Marcher au-dessus du vide tout en restant maître de ses mouvements et de ses émotions, voilà la passion de ce sportif hors pair à qui rien ne semble faire peur. Passionné de montagne mais surtout de highline, de grands espaces et de paysages majestueux, Antoine Mesnage nous invite à plonger dans son univers où les sensations fortes sont reines.
1/ SALUT ANTOINE ! PARLE-NOUS UN PEU DE TOI…
"Je m’appelle Antoine Mesnage, j’ai 26 ans et je suis originaire d’Annecy en Haute-Savoie. Ça, c’est la base. Sinon, je suis photographe et vidéaste indépendant et passionné de highline depuis plus de 10 ans."
Le saviez-vous ?
Lorsqu’on pratique la slackline, on marche sur une sangle détendue de 2 cm de large sans l’aide d’un balancier. Lorsqu’on pratique la highline, c’est à peu près la même histoire… sauf qu’on le fait au-dessus du vide.
2/ QU’EST-CE QUI T’AS DONNÉ ENVIE DE TE LANCER DANS LA HIGHLINE ?
"Comme mon père est un grand passionné d’escalade, j’ai baigné dans l’univers du sport outdoor depuis tout petit. Que ce soit avec ma famille ou en UNSS, j’ai pratiqué l’escalade pendant longtemps avant de ressentir le besoin de faire quelque chose de différent.
Apparue dans les années 80 aux USA la highline est arrivée en France en 2005. Elle a été inspirée par les grimpeurs qui tendaient des lignes entre deux voies pour travailler leur proprioconception en grimpe. En 2011 est sorti le film de Seb Montaz et des flying frenchies « I believe I can Fly ». Dès que je l’ai vu je me suis dit que c’était vraiment ce que j’avais envie de faire."
Définition
La proprioception : aussi appelée sensibilité profonde, elle désigne l’ensemble des informations qui sont transmises au cerveau pour bien se mouvoir dans l’espace (ajustement de sa posture, mouvement du corps…).
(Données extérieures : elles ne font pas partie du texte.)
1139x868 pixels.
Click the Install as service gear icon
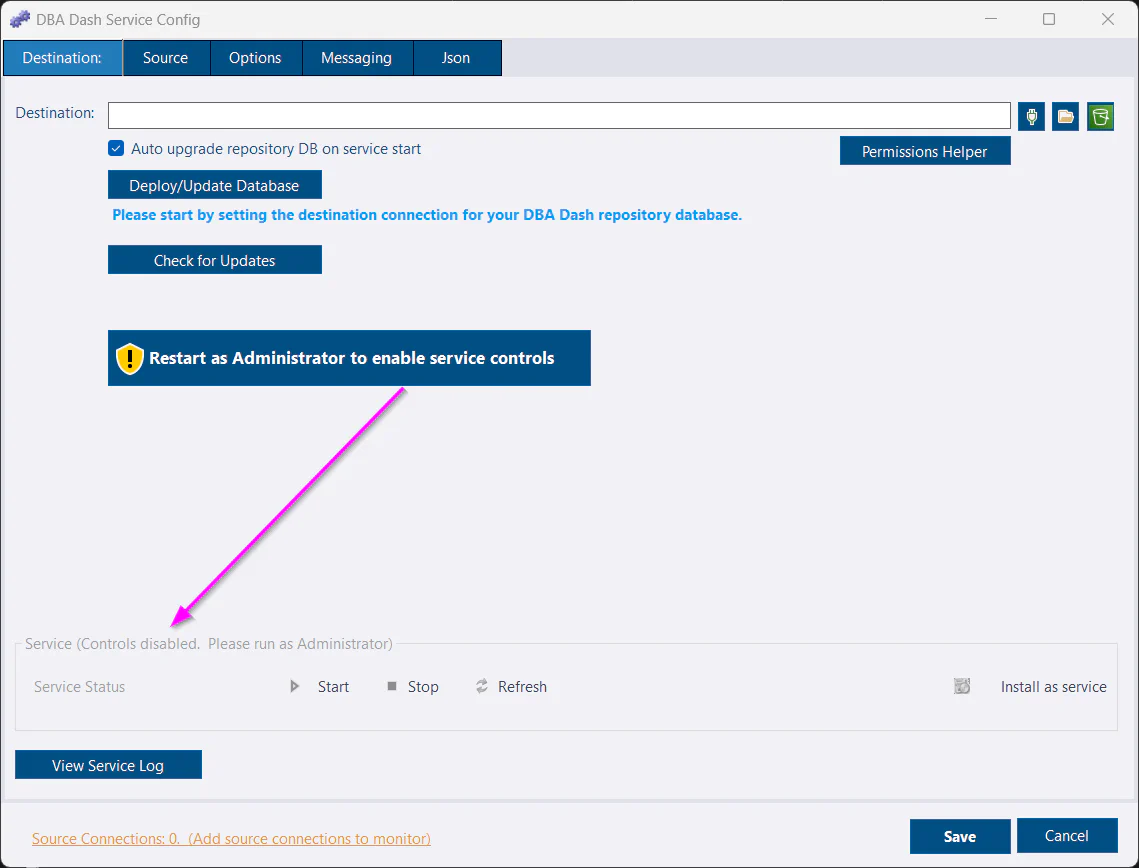coord(961,686)
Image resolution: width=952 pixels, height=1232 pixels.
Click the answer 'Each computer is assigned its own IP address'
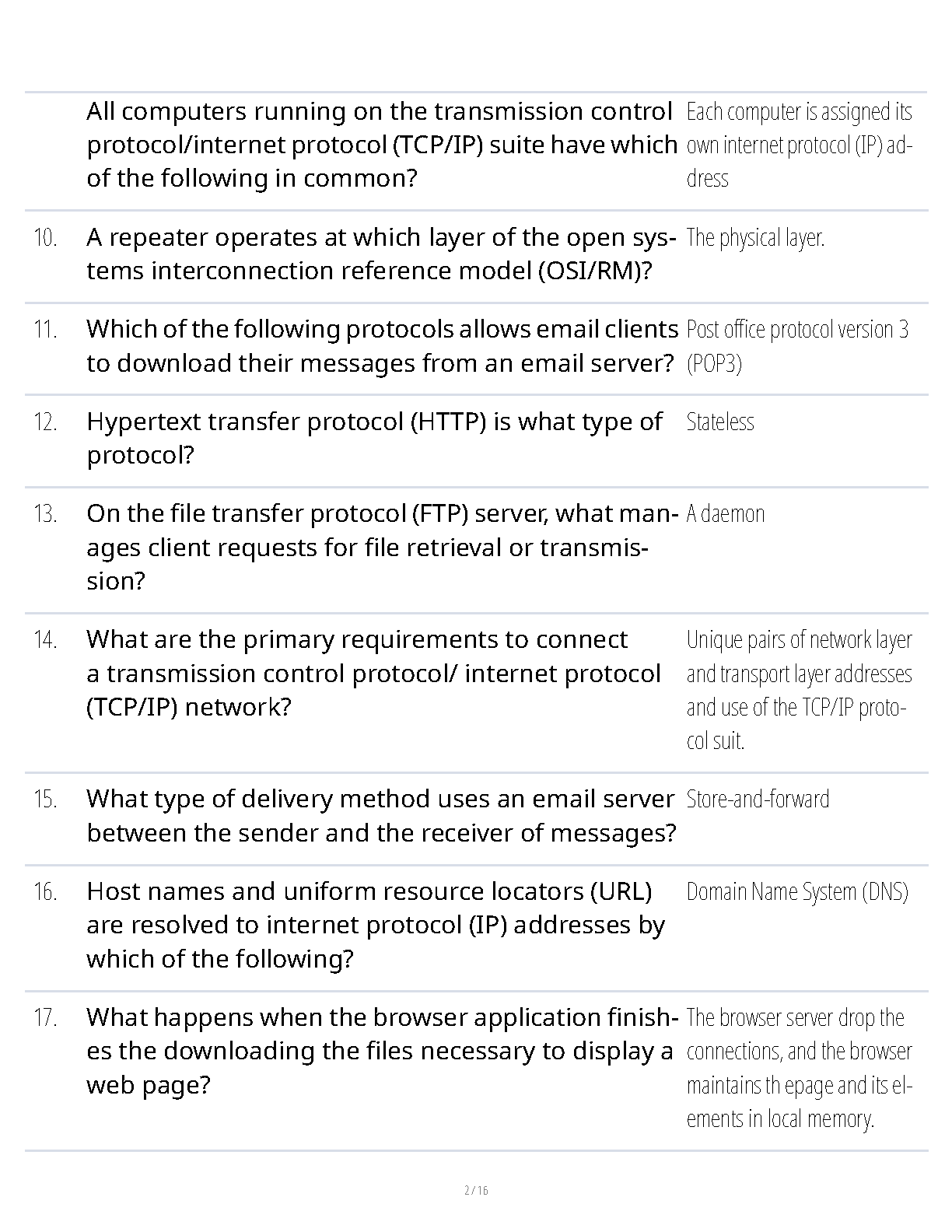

3/ COMMENT AS-TU COMMENCÉ À PRATIQUER ?
"À l’époque, il n’y avait pas de club de slackline ou de highline. Mais comme j’avais bien envie d’essayer, je suis allé chercher une sangle de camion avec quelques potes. Aucun de nous ne savait vraiment installer une slack, on y allait à l’instinct ! Au début je n’ai pas forcément apprécié les sensations puis finalement je me suis vite pris au jeu.
Je m’entraînais énormément sur la même sangle de 20 mètres que je mettais à toutes les hauteurs pour apprendre à me lever, maîtriser mon stress… Puis un jour, je me suis dit : « pourquoi pas essayer la même chose au-dessus du vide ? ».
On s’est lancés avec des copains sur des lignes courtes (8 mètres). En découvrant les sensations que j’éprouvais au dessus du vide je m’y suis très vite mis et j’ai commencé à explorer les différentes possibilités qu’offrait ce sport : figures, grandes longueurs, nouvelles ouvertures de lignes…"
4/ QU’EST-CE QUI TE FAIT VIBRER DANS TA PRATIQUE ?
"Quand j’ai commencé, la highline était un sport totalement inconnu en France. Ce côté explorateur précurseur m’a séduit. Il y a tout à faire, que ce soit au niveau du développement du matériel, des process de sécurité à mettre en place mais aussi des ouvertures de nouvelles highlines un peu partout dans le monde. J’ai eu la chance d’installer de nouvelles lignes dans de nombreux pays et c’est une façon de voyager assez exceptionnelle.
La highline est un sport qui peut se méler à d’autres disciplines : escalade, alpinisme, ski, vélo … ça permet de faire des combos hyper intéressants."
5/ COMMENT SE PRATIQUE LA HIGHLINE ?
C’est souvent un processus qui se découpe en 3 ou 4 étapes.
- Étape n° 1 : je recherche sur une carte, généralement sur Geoportail, les longueurs des gaps et la hauteur du spot que j’ai identifié
- Étape n° 2 : j’évalue en live les mesures à l’aide d’un laser, pour bien préparer la traversée. C’est aussi à ce moment que j’étudie comment est-ce que je vais passer la ligne. Pour ça, j’utilise souvent un drone
- Étape n° 3 : j’installe la ligne avant la traversée. Si je peux j’utilise des ancrages naturels (arbres, blocs de pierre). Sinon je perce des spits dans la roche.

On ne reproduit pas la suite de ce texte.